Personalised customer service

Why are small businesses missing the boat on personalised CX?

Our latest research shows that less than half of consumers believe that small businesses offer a more personalised customer experience.

Our latest report has revealed that small businesses are failing to capitalise on personalised CX. The findings show that the majority of consumers (60%) are receiving superior service from larger businesses across a range of key areas in which smaller enterprises should – in theory – have a natural advantage.

The report – Small Business Customer Service in 2023: A Missed Opportunity? – found that only 40% of consumers felt that smaller organisations offered a more personalised customer experience.

The findings also outlined some of the key areas in which small businesses are failing to adequately support their consumer base:

Just 39% of people said that small businesses seem to care more, despite challenges such as the cost of living crisis impacting earnings.

Only 37% believe small businesses are more likely to go the extra mile to resolve an issue.

Less than a third (32%) said that small businesses are more flexible when coming to an agreement on a problem.

But why are smaller organisations struggling with the aspects of CX and customer service that they should thrive in?

Coming up short

Whilst larger corporations hold obvious resource advantages that allow them to excel in areas such as pricing and speed, there is no reason that smaller businesses should be losing out when it comes to personalisation.

In fact, smaller businesses have potentially more opportunities for one-to-one interactions with customers and, with a smaller client base, should have visibility on each purchase or booking.

Unfortunately, the report reveals that the majority of small businesses do not view customer service as a major priority, with almost half having no dedicated customer service support.

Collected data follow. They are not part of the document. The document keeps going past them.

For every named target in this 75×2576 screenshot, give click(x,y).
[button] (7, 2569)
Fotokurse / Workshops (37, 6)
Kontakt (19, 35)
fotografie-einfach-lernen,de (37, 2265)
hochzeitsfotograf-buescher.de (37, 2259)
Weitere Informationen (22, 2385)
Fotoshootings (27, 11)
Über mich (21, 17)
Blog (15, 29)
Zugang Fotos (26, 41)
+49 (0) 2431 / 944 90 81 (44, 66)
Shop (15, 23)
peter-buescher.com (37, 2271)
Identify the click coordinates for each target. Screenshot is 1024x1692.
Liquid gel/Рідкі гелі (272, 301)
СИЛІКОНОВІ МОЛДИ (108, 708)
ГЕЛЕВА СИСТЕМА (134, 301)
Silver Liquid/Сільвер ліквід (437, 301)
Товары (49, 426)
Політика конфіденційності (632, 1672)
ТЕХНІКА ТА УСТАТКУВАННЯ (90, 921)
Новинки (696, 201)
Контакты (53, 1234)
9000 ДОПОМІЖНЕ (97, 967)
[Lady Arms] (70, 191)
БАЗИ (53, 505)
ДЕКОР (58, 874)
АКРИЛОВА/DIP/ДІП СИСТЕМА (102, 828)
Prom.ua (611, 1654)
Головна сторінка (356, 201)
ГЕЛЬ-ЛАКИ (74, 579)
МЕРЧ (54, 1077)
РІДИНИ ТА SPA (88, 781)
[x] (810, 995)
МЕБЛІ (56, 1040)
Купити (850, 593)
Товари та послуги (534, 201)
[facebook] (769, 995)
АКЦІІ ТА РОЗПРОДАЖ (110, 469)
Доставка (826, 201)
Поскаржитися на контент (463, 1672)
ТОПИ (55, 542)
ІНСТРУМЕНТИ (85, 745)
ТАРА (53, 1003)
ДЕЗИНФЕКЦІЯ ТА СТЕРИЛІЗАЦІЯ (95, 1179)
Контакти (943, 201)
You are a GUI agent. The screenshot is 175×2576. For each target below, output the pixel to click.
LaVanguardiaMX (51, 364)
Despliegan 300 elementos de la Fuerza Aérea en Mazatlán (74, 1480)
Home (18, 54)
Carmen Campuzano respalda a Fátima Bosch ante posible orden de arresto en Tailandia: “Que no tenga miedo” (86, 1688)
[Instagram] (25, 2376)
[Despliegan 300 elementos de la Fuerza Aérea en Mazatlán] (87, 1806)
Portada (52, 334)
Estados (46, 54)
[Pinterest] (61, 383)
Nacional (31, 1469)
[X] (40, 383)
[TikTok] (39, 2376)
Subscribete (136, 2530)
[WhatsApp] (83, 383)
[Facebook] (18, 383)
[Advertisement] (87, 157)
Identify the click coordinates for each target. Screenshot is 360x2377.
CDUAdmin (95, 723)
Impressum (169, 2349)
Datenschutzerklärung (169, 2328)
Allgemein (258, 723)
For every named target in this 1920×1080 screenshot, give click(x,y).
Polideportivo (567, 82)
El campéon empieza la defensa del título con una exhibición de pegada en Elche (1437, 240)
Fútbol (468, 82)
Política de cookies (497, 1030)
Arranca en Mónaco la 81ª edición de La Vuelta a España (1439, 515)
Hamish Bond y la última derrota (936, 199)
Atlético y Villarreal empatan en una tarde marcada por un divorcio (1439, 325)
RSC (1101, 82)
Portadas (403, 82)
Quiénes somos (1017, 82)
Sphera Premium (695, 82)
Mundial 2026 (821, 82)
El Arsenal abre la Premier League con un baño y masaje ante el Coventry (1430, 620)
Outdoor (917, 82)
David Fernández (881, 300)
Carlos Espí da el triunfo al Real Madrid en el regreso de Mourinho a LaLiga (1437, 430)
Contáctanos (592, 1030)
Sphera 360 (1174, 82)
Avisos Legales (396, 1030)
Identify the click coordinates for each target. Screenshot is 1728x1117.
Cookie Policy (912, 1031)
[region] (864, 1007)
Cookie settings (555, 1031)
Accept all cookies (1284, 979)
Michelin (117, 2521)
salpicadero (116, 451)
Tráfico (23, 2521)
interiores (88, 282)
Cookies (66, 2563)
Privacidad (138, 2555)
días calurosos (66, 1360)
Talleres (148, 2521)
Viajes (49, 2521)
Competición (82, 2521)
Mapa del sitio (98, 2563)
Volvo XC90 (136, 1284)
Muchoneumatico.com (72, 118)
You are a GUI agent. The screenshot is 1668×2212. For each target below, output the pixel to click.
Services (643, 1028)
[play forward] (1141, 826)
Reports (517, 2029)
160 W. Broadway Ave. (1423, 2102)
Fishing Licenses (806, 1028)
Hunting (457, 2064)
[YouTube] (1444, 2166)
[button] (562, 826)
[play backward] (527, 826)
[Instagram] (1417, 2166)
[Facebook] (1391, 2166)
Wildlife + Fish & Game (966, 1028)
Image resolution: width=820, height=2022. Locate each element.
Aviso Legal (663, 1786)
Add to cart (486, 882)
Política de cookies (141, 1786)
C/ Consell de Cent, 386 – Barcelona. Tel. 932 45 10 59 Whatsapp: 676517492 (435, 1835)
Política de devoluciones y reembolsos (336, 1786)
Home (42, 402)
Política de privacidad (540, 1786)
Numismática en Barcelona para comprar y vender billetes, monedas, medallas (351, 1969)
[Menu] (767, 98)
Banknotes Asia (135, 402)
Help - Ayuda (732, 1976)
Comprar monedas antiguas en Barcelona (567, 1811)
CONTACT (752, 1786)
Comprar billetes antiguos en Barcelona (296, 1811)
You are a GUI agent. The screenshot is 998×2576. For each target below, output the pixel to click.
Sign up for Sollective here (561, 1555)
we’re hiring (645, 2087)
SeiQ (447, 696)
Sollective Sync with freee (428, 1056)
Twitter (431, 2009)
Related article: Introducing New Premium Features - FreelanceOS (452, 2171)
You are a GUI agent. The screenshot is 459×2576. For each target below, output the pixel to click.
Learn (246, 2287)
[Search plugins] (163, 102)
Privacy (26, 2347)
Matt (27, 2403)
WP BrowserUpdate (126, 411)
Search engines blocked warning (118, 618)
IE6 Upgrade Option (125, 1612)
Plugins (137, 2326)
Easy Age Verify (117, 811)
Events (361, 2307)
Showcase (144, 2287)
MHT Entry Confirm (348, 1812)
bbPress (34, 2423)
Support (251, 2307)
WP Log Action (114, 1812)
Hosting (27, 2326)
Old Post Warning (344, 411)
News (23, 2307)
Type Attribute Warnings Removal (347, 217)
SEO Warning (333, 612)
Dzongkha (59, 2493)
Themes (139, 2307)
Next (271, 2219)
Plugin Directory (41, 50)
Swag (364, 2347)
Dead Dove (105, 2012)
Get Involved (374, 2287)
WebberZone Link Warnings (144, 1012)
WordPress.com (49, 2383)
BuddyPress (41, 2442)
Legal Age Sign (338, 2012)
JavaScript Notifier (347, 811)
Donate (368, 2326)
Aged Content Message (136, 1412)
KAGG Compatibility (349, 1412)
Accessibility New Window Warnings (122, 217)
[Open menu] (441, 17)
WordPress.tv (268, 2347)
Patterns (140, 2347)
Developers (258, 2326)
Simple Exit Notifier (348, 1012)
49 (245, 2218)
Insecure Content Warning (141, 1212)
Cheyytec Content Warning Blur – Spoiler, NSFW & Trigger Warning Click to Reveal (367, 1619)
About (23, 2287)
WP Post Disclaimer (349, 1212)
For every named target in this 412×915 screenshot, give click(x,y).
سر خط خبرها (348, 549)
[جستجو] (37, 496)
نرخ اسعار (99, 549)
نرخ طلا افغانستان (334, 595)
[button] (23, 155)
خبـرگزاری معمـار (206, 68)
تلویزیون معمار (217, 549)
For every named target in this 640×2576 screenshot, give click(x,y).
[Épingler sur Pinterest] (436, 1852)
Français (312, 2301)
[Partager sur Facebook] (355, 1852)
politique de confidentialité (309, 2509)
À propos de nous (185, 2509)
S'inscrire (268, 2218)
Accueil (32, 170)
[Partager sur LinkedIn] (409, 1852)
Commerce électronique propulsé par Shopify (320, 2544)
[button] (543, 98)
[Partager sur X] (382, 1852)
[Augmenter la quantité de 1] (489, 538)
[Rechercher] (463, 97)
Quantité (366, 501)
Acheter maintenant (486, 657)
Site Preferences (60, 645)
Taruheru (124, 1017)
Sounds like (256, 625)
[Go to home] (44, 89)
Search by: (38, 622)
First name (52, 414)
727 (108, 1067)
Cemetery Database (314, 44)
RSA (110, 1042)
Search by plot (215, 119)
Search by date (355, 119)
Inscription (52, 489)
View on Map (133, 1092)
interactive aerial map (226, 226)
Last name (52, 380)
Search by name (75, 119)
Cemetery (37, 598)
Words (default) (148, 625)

More worrying still, 44% of small business owners believe that their business doesn’t need extensive customer service provision, with 19% advising that it was too expensive to hire more inhouse support, and 13% claiming it would be too expensive to outsource their customer service.

The combination of a lack of prioritisation and limited resources means that around half (48%) of small businesses have no dedicated customer service support.

But how is this lack of support impacting businesses?

Customer service is an investment, not a cost

As part of the report, consumers were surveyed about their responses to bad customer service experiences, with the results making for frightening reading for any company that does not deem customer service as business-critical. 50% of respondents admitted to having stopped spending following a bad customer service experience.

Moreover, 82% of those surveyed revealed that a positive customer experience can change their opinion of a brand or business for the better, even following a poor buying experience.

Around a third (32%) of people said that it encourages them to leave a more balanced review online, and 27% said that it prevents them from leaving a negative review.


Martin Brown, CCO at FM Outsource

“While larger businesses typically have the advantage of greater resources to invest in their customer service, smaller businesses should – in theory – have their own advantage in being able to offer a more flexible, personalised service to their customers. The research shows that unfortunately many are failing to do this and may be experiencing negative consequences as a result.

“The research really emphasises that small businesses cannot afford to rest on their laurels when it comes to customer service. Consumer expectations are continually increasing and it’s clear that there is a real risk of small businesses suffering negative online reviews, and an associated loss of custom, if they fail to meet those expectations.”